ASSIGNMENT: Exactly the line that contains "Viewport: 1080px width, 1589px height." and the lines following it to the end of the data are to be reproduced, and nothing more.

TASK MATERIAL:
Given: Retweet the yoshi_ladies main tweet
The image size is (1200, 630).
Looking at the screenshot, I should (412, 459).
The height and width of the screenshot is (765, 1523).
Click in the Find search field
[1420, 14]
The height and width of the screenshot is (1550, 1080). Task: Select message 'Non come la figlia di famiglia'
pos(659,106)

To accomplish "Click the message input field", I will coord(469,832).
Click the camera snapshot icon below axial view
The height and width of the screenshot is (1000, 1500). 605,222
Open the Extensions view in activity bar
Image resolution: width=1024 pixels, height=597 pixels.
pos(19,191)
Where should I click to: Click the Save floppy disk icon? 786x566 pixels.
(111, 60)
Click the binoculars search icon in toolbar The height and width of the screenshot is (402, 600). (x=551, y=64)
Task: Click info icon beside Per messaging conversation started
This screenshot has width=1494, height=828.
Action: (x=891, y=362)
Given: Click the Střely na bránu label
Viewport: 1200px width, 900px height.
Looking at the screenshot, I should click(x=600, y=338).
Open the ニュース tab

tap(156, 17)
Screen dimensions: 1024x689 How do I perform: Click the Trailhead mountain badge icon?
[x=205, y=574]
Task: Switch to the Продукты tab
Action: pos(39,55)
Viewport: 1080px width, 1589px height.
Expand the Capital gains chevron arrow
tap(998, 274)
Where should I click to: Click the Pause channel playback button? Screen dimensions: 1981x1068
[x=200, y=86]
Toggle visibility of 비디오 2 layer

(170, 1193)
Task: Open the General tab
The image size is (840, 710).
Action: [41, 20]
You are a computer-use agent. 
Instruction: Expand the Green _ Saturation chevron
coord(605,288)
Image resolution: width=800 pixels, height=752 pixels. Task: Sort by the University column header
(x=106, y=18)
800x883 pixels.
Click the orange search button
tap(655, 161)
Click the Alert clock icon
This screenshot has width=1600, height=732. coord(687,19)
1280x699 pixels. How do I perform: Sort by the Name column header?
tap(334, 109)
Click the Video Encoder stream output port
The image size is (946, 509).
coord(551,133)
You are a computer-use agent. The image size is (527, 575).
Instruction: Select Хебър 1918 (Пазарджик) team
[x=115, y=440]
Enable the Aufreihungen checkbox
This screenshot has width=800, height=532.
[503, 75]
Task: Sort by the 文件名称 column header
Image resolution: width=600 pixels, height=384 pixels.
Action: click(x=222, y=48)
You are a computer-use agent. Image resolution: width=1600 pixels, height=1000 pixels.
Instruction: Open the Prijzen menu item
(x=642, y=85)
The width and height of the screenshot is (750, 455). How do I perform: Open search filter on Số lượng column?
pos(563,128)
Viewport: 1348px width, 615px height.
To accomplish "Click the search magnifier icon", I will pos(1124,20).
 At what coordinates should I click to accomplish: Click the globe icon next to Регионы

TASK RESPONSE:
Viewport: 1080px width, 1589px height.
Expand the Capital gains chevron arrow
tap(998, 274)
Where should I click to: Click the Pause channel playback button? Screen dimensions: 1981x1068
[x=200, y=86]
Toggle visibility of 비디오 2 layer

(170, 1193)
Task: Open the General tab
The image size is (840, 710).
Action: [41, 20]
You are a computer-use agent. 
Instruction: Expand the Green _ Saturation chevron
coord(605,288)
Image resolution: width=800 pixels, height=752 pixels. Task: Sort by the University column header
(x=106, y=18)
800x883 pixels.
Click the orange search button
tap(655, 161)
Click the Alert clock icon
This screenshot has width=1600, height=732. coord(687,19)
1280x699 pixels. How do I perform: Sort by the Name column header?
tap(334, 109)
Click the Video Encoder stream output port
The image size is (946, 509).
coord(551,133)
You are a computer-use agent. The image size is (527, 575).
Instruction: Select Хебър 1918 (Пазарджик) team
[x=115, y=440]
Enable the Aufreihungen checkbox
This screenshot has width=800, height=532.
[503, 75]
Task: Sort by the 文件名称 column header
Image resolution: width=600 pixels, height=384 pixels.
Action: click(x=222, y=48)
You are a computer-use agent. Image resolution: width=1600 pixels, height=1000 pixels.
Instruction: Open the Prijzen menu item
(x=642, y=85)
The width and height of the screenshot is (750, 455). How do I perform: Open search filter on Số lượng column?
pos(563,128)
Viewport: 1348px width, 615px height.
To accomplish "Click the search magnifier icon", I will pos(1124,20).
 At what coordinates should I click to accomplish: Click the globe icon next to Регионы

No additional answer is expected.